> [Your assignment]: Copy out each line of the data holding "computer".

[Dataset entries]
=== Begin Enclosure ===

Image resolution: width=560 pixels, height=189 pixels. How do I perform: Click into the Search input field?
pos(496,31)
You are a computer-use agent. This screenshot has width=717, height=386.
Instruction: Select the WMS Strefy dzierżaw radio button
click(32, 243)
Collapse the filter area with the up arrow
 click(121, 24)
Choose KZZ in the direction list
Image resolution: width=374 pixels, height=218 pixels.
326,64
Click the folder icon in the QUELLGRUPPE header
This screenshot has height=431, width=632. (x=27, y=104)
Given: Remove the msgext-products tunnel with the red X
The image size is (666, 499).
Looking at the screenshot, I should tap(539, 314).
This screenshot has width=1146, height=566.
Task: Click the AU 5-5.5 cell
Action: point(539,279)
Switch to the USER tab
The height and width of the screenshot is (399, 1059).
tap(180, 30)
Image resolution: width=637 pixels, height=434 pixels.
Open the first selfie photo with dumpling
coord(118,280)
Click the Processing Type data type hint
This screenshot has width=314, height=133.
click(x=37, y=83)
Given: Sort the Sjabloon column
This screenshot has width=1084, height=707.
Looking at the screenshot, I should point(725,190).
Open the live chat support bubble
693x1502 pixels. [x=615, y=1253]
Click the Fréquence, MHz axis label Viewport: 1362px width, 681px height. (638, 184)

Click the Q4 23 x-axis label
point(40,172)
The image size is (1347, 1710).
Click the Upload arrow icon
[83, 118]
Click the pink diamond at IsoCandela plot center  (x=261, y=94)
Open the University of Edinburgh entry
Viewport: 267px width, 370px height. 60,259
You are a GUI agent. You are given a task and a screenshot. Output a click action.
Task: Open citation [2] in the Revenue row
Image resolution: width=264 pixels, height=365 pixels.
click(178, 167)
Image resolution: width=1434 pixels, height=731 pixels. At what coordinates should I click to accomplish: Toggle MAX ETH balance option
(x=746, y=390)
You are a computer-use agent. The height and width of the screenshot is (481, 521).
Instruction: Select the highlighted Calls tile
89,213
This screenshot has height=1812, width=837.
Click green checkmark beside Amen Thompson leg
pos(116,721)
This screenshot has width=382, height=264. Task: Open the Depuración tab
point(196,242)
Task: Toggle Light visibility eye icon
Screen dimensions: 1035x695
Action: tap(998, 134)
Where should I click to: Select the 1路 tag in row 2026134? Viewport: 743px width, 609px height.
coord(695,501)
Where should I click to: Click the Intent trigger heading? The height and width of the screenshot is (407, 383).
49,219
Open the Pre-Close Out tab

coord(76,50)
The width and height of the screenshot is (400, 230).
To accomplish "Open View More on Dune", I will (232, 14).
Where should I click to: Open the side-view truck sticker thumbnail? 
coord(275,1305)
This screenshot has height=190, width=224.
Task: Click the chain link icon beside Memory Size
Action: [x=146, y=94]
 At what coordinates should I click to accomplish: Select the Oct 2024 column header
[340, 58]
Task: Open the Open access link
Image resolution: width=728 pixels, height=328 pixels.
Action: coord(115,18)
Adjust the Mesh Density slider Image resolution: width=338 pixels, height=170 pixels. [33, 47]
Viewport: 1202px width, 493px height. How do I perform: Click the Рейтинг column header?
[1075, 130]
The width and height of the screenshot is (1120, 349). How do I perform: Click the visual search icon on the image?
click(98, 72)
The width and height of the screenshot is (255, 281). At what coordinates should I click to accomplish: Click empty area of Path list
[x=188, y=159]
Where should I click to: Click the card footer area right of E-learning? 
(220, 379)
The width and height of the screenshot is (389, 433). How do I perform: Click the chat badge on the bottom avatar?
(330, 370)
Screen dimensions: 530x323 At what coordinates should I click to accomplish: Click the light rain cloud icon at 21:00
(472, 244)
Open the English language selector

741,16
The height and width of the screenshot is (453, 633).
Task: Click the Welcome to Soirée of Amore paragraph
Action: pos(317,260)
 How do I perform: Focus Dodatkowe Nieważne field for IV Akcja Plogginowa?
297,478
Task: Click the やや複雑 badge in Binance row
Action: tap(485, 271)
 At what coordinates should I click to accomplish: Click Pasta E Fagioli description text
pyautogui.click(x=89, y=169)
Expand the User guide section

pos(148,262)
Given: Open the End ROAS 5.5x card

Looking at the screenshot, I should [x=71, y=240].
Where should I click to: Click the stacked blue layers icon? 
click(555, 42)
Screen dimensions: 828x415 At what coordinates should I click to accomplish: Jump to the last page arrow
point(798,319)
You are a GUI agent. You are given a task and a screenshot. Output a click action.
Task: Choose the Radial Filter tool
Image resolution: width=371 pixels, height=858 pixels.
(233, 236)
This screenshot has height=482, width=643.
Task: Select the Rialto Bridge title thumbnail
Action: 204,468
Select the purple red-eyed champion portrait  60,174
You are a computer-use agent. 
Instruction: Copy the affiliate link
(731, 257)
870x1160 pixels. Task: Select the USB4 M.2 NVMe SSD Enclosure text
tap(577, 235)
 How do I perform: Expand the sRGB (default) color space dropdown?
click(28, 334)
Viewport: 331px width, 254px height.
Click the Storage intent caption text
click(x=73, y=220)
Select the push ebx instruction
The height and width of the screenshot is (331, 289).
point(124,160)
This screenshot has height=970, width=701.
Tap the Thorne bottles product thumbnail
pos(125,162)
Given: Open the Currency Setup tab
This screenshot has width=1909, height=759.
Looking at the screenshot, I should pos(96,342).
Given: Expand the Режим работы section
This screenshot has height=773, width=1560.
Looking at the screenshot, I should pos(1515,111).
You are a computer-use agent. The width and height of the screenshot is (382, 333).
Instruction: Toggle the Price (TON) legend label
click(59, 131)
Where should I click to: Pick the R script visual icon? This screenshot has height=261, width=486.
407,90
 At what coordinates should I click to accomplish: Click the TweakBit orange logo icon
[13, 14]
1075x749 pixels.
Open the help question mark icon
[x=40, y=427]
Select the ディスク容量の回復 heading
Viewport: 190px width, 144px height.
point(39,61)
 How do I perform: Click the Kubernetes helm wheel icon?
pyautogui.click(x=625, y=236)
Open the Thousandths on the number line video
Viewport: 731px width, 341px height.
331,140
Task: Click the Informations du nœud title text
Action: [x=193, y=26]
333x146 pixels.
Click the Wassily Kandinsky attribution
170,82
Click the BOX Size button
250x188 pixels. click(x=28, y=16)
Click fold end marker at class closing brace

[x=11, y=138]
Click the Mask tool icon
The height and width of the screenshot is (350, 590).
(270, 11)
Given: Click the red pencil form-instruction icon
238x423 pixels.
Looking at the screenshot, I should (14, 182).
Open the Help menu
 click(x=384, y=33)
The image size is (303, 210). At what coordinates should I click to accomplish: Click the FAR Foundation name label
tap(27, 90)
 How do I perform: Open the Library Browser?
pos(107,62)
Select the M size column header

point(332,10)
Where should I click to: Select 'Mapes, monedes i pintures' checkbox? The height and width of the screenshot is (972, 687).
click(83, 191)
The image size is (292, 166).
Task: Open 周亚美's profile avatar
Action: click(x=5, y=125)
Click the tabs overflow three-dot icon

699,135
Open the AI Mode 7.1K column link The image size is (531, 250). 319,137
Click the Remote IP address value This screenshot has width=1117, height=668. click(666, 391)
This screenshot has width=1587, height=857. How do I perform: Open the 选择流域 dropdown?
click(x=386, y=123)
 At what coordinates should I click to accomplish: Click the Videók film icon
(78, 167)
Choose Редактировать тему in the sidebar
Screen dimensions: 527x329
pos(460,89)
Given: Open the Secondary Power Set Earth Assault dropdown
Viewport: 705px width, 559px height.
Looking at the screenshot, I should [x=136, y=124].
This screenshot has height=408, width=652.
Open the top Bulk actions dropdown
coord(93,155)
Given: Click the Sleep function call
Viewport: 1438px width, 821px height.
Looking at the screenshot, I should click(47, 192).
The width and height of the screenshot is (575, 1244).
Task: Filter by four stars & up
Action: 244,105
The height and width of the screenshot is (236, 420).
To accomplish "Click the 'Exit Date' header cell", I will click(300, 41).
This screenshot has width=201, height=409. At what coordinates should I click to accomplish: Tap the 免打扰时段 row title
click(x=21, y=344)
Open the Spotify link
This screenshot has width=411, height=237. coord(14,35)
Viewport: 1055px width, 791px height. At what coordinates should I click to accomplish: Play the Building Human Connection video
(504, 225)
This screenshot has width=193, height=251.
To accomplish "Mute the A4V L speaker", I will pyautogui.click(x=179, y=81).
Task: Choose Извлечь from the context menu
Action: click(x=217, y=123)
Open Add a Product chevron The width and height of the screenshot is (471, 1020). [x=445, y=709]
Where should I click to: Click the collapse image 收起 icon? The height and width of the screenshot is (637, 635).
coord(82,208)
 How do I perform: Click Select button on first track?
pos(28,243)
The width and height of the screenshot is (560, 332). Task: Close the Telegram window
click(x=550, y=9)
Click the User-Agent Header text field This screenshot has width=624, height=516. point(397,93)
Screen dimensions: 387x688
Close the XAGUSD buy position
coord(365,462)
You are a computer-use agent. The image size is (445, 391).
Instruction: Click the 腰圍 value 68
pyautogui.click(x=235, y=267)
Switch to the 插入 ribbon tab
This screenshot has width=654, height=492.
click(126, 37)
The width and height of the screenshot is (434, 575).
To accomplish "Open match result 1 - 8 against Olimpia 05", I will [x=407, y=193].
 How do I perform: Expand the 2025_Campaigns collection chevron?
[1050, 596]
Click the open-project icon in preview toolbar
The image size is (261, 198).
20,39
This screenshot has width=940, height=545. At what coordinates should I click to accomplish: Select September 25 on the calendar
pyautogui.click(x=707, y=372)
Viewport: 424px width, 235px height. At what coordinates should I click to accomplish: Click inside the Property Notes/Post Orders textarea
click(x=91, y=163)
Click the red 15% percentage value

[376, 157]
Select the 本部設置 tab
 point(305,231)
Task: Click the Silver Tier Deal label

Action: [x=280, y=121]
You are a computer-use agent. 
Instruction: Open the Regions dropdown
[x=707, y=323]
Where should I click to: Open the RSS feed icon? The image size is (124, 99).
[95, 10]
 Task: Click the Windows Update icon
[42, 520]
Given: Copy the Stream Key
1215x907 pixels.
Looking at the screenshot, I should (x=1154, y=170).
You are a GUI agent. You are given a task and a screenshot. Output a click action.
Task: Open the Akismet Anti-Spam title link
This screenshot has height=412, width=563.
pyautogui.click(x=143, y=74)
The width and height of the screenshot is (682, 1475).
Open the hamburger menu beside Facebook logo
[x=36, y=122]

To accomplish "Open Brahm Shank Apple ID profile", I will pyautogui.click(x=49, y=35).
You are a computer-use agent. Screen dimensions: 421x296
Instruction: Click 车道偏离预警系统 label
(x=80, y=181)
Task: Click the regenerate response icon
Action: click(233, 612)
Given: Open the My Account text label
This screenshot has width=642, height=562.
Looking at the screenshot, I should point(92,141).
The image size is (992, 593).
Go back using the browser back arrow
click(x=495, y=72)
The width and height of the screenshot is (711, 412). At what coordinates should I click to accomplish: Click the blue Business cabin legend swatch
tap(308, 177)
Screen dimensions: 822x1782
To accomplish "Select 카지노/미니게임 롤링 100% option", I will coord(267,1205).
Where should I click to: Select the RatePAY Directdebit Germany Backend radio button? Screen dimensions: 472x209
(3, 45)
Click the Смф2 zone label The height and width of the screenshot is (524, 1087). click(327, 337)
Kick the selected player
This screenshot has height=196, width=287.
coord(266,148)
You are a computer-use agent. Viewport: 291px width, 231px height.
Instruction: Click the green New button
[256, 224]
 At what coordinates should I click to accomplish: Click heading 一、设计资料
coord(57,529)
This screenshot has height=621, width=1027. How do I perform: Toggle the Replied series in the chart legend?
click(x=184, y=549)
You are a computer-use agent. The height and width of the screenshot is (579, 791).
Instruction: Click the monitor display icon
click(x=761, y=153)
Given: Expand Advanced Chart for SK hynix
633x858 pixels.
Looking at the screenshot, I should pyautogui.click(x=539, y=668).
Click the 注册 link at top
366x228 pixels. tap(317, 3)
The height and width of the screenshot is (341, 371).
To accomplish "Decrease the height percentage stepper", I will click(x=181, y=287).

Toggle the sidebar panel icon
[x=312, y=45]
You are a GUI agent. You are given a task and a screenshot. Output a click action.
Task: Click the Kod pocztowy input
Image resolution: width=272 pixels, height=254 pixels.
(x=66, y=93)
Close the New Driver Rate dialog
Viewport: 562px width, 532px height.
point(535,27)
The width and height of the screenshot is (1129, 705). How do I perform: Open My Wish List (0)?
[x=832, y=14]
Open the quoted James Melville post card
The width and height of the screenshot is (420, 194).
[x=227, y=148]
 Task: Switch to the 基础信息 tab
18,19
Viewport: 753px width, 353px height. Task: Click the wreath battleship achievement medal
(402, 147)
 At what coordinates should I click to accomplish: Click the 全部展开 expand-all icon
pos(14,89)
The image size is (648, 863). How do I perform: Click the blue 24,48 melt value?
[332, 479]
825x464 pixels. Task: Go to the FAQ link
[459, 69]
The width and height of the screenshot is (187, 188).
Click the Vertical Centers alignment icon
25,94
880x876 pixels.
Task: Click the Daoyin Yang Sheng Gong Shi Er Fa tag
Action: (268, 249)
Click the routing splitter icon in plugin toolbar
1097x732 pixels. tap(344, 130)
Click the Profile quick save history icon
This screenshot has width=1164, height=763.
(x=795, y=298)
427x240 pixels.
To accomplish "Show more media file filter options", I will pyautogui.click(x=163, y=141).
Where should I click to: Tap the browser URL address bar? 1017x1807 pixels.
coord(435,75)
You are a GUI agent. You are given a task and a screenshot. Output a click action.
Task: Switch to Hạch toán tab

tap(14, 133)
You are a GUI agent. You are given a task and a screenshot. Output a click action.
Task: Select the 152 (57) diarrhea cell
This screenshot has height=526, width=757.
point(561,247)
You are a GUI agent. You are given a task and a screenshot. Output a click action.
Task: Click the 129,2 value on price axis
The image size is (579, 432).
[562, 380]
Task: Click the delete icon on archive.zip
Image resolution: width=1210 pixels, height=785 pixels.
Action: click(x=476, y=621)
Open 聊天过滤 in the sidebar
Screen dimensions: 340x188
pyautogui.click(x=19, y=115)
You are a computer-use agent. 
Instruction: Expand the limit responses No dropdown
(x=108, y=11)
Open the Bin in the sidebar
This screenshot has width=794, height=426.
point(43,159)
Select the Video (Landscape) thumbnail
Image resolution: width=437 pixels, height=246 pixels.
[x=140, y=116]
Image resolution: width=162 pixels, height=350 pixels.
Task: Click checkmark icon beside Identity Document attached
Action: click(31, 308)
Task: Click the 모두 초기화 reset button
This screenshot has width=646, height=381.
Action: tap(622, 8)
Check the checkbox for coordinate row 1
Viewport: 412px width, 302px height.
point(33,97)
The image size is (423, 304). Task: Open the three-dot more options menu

=== End Enclosure ===

> [Response area]:
You are a computer-use agent. This screenshot has width=717, height=386.
You are a computer-use agent. The height and width of the screenshot is (481, 521).
You are a computer-use agent. 
You are a computer-use agent. The width and height of the screenshot is (382, 333).
You are a computer-use agent. The image size is (445, 391).
You are a computer-use agent. 
You are a computer-use agent. Screen dimensions: 421x296
You are a computer-use agent. Viewport: 291px width, 231px height.
You are a computer-use agent. The height and width of the screenshot is (579, 791).
You are a computer-use agent. 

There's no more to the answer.